--- INPUT MATERIAL ---

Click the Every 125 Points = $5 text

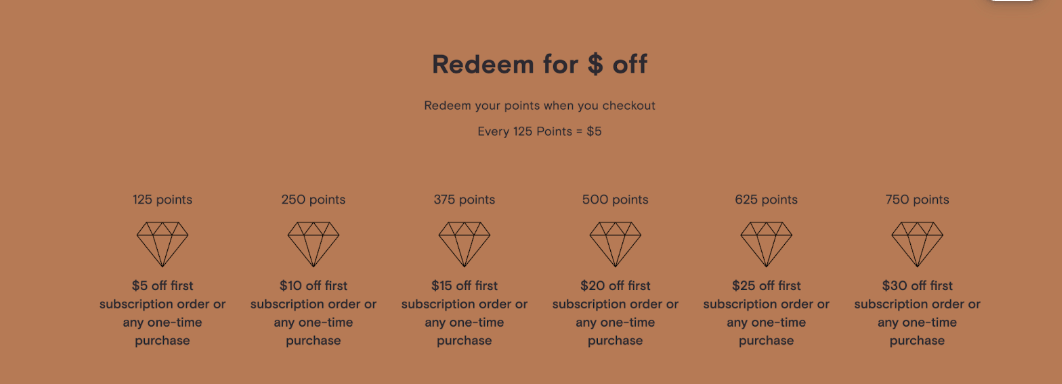click(x=540, y=131)

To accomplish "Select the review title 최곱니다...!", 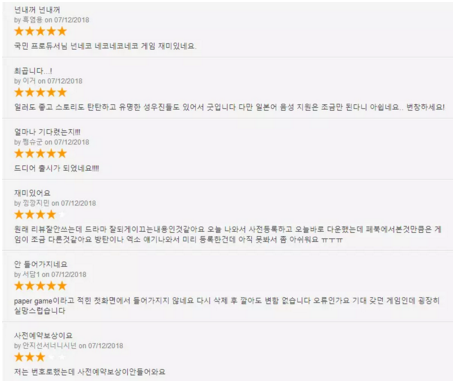I will pos(33,71).
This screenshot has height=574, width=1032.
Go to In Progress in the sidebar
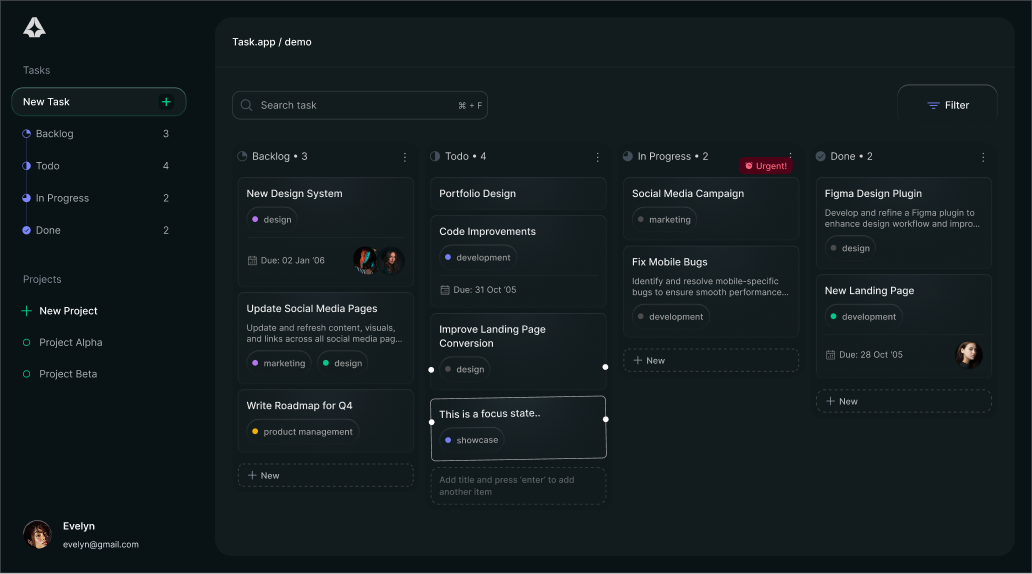[62, 199]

---

• **YOUR TASK**
Nothing but the lines from the line containing "This screenshot has height=574, width=1032." through the end of the data, both ends included, is to be reproduced, exactly as written and without the pictures.

• **ANSWER BELOW**
This screenshot has height=574, width=1032.
Go to In Progress in the sidebar
[62, 199]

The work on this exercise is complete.